O primeiro erro de conceito de Pazuello é considerar a pandemia uma guerra. Como figura de linguagem, ainda se pode dar um desconto; como conceito de política sanitária, porém, leva a conclusões equivocadas. Logo no começo da pandemia, o sanitarista Luiz Antônio Santini, médico e ex-diretor do Inca, publicou um artigo no site do Centro de Estudos Estratégicos da Fiocruz chamando atenção para isso: “A metáfora da guerra, embora frequente, não é adequada para abordar os desafios da saúde, até porque, por definição, uma guerra visa derrotar um inimigo e, para isso, vai requerer a mobilização de recursos das mais variadas naturezas que, em geral, levam a uma brutal desorganização econômica e social do país. Essa visão belicosa, no caso de uma pandemia, além de limitar, é seguramente ineficiente”.
Segundo
o sanitarista, uma pandemia não representa um ataque inesperado de um agente
inimigo da humanidade, como a tese da guerra sugere. “O processo de mutação dos
vírus é uma atividade constante na natureza e o que faz com que esse vírus
mutante alcance a população, sem proteção imunológica, são, além das mudanças
na biologia do vírus, mudanças ambientais, no modo de vida das populações
humanas, nas condições econômicas e sociais. Muito além, portanto, de um ataque
insidioso provocado por um agente do mal a ser eliminado.” Muito provavelmente,
o que está acontecendo em Manaus, e pode se repetir em outras cidades, é
consequência de uma mutação genética do vírus da covid-19, que fez com que a
doença se propagasse mais rapidamente e a subestimação da importância do
distanciamento social e outros cuidados, como uso de máscaras.
A
pandemia não é culpa de Pazuello, mas um fenômeno da natureza. Entretanto,
deveria ter sido mitigada pelo Ministério da Saúde, enquanto a ciência busca
respostas com vacinas, medicamentos, mais conhecimentos e tecnologias. O
problema é que Pazuello não foi nomeado para o cargo de ministro da Saúde por
seus conhecimentos em saúde pública, mas porque obedece cegamente ao presidente
Jair Bolsonaro, um capitão que pauta sua atuação na Presidência pelo improviso
e, no caso da pandemia, pelo negacionismo.
Aposta errada
Por
ordem de Bolsonaro, Pazuello apostou no “tratamento precoce” à base de um
coquetel cuja eficiência é contestada pelos epidemiologistas. No caso de
Manaus, segundo depoimentos de intensivistas, a maioria dos mortos havia tomado
hidroxicloroquina, azitromicina, zinco e vitamina D, além da ivermectina. O
general foi a Manaus recomendar esse tratamento alternativo em massa, na
expectativa de que isso contivesse a pandemia, em vez de dar a devida
importância à escalada da doença, que provocou o colapso dos hospitais, a
começar pela falta de oxigênio. Pesaram na sua avaliação a sua autossuficiência
e ignorância em matéria de saúde pública.
A
mentalidade bélica também cobra um preço na questão das vacinas. O tempo todo o
governador de São Paulo, João Doria, foi tratado como inimigo por Bolsonaro,
que demitiu Henrique Mandetta por ciúmes. O ex-ministro havia alcançado grande
popularidade, ao liderar a luta contra a pandemia, e havia se encontrado com o
governador paulista para discutir a colaboração entre os governos federal e
estadual no enfrentamento da crise sanitária. À época, Bolsonaro considerava a
covid-19 uma “gripezinha”, sabotava o distanciamento social e desacreditava a
vacina, que ainda se recusa a tomar, com argumento de que foi imunizado pela
doença, embora os casos de reinfecção estejam aumentando.
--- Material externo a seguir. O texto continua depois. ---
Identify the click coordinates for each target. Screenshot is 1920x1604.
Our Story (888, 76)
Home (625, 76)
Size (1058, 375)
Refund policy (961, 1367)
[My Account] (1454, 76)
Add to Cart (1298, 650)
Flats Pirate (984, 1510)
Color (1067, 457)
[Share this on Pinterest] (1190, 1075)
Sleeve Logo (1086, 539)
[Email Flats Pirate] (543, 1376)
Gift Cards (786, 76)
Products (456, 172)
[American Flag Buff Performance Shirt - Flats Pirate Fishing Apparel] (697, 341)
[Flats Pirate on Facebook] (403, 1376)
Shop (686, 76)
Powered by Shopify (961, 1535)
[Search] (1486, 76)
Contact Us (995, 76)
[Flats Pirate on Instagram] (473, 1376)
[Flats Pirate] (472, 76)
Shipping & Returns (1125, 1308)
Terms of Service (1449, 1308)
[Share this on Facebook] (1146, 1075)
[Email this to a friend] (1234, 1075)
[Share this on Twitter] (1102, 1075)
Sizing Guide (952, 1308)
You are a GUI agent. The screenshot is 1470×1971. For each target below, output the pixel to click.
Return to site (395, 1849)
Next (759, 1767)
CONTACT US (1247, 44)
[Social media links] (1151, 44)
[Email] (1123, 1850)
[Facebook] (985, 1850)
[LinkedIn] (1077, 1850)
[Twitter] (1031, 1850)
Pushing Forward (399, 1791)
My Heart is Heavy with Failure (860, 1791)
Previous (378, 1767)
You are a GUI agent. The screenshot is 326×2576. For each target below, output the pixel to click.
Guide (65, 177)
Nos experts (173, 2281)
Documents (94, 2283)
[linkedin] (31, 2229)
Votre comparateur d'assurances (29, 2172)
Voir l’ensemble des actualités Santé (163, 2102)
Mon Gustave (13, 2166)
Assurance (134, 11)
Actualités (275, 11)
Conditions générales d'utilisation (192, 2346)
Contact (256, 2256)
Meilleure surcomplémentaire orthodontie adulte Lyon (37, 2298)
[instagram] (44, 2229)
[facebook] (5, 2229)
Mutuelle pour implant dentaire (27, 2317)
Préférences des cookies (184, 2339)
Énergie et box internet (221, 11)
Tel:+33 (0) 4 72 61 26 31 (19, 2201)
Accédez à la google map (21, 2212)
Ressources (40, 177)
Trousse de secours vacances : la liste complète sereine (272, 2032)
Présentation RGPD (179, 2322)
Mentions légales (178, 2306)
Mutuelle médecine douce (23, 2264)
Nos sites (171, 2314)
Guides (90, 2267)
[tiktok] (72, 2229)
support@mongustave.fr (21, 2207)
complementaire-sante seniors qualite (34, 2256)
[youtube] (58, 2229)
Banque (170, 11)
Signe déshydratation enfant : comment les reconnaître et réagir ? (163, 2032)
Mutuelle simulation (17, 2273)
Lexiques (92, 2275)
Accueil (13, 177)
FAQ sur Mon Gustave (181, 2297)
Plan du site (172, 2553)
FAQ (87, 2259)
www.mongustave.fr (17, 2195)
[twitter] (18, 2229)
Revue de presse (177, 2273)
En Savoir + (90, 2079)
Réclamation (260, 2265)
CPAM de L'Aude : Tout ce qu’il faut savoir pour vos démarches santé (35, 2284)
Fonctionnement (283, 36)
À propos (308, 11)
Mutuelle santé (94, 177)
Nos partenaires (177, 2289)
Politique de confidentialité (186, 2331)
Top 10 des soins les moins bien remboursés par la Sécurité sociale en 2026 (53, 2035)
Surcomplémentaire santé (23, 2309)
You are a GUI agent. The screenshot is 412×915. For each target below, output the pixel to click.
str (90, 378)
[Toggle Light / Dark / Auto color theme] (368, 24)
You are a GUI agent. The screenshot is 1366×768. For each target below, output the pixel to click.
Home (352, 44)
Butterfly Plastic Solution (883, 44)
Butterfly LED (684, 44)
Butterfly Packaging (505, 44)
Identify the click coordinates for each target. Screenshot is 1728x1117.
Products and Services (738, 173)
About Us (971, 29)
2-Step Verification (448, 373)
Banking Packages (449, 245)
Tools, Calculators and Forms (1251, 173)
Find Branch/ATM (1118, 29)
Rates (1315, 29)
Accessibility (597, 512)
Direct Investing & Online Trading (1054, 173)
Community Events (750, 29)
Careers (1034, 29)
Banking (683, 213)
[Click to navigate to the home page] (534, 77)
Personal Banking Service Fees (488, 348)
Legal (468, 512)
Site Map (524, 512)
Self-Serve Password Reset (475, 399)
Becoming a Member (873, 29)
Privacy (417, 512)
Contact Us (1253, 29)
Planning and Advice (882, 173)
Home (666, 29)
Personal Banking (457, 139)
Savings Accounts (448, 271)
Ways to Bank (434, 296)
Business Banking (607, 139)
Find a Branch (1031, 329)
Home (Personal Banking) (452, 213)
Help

O resultado todo mundo sabe. A vacina do Butantan (CoronaVac) é a única disponível até agora. O governador João Doria começou a campanha de vacinação no domingo. Pazuello corre contra o prejuízo. As vacinas disponíveis — 6 milhões de doses, equivalentes à vacinação de 3 milhões de pessoas, a maioria profissionais de saúde — são insuficientes para imunizar a população. Além disso, tanto a produção da vacina do Butantan quanto a da Fiocruz precisam de insumos importados da China, dos quais somos tão dependentes como os chineses da nossa soja. Outro erro estratégico de Bolsonaro, nesta pandemia, foi falar mal da China. Pode nos custar muito mais caro do que se imagina.